Verwaltungsgericht Köln

Quelle: Justiz NRW

Verwaltungsgericht Köln: Umnutzung eines ehemaligen Baumarktes in Eitorf u.a. in einen Lebensmittelmarkt ist bauplanungsrechtlich zulässig

05.01.2021

Das Verwaltungsgericht Köln hat mit vier Urteilen den beklagten Rhein-Sieg-Kreis verpflichtet, Bauvorbescheide für die Nutzungsänderung einer ehemaligen Baumarktimmobilie in Eitorf "Im Auel" in einen Lebensmitteldiscountmarkt, einen Drogeriemarkt und einen Blumenhandel zu erteilen.
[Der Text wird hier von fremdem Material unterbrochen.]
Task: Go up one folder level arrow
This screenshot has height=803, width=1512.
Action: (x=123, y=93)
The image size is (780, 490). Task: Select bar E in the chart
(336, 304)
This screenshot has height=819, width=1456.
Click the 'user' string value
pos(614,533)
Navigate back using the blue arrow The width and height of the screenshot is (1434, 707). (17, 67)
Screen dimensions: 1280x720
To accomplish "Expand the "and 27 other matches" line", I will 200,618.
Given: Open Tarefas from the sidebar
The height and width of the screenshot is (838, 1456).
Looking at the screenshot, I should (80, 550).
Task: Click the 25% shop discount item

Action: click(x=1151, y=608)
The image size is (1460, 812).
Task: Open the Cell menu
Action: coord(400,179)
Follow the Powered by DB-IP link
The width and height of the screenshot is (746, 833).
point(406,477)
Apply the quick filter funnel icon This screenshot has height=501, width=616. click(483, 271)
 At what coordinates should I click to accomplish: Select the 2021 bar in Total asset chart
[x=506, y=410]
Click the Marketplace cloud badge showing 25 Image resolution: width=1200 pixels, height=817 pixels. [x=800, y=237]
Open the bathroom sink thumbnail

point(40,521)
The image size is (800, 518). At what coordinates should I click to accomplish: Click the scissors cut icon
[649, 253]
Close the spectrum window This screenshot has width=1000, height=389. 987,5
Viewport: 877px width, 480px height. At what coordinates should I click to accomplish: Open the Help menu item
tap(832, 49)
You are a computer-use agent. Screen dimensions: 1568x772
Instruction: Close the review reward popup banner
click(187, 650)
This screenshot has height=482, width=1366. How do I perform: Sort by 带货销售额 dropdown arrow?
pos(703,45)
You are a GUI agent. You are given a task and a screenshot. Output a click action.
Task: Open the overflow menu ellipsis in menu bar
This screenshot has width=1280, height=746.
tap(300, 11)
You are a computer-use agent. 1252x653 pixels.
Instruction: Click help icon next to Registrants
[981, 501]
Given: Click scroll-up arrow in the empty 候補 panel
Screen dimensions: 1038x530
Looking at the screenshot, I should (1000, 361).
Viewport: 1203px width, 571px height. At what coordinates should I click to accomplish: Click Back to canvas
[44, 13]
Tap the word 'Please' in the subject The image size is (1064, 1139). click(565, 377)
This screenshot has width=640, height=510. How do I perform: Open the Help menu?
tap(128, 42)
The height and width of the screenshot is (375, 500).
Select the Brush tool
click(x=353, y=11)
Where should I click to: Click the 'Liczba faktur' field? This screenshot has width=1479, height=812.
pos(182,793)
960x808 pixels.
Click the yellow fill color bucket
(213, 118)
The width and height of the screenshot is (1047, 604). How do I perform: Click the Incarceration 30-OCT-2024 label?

Die Klägerinnen, die Mieterin sowie die Eigentümerin des betreffenden Grundstücks, stellten 2016 bzw. 2019 Bauvoranfragen für die Umnutzung eines ehemaligen Baumarktes. Sie waren der Ansicht, der Bebauungsplan Nr. 14.3 "Gewerbegebiet Ost III" der beigeladenen Gemeinde Eitorf, in dessen Geltungsbereich das Vorhabengrundstück liegt, stehe den Vorhaben nicht entgegen. Der Rhein-Sieg-Kreis lehnte die Erteilung 2016 mit Hinweis auf eine von der Gemeinde Eitorf erlassene Veränderungssperre ab. Die drei Bauvoranfragen aus 2019 wurden abgelehnt, da nach zwischenzeitlichem Ablauf der Veränderungssperre der geltende Bebauungsplan der bauplanungsrechtlichen Zulässigkeit entgegenstehe, da dieser ein "Sondergebiet Baumarkt" festsetze. Obwohl erhebliche Zweifel an der Wirksamkeit der aus dem Bebauungsplan für das Vorhabengrundstück hervorgehenden Sondergebietsfestsetzung bestünden, sei der Rhein-Sieg-Kreis mangels eigener Normverwerfungskompetenz daran gebunden.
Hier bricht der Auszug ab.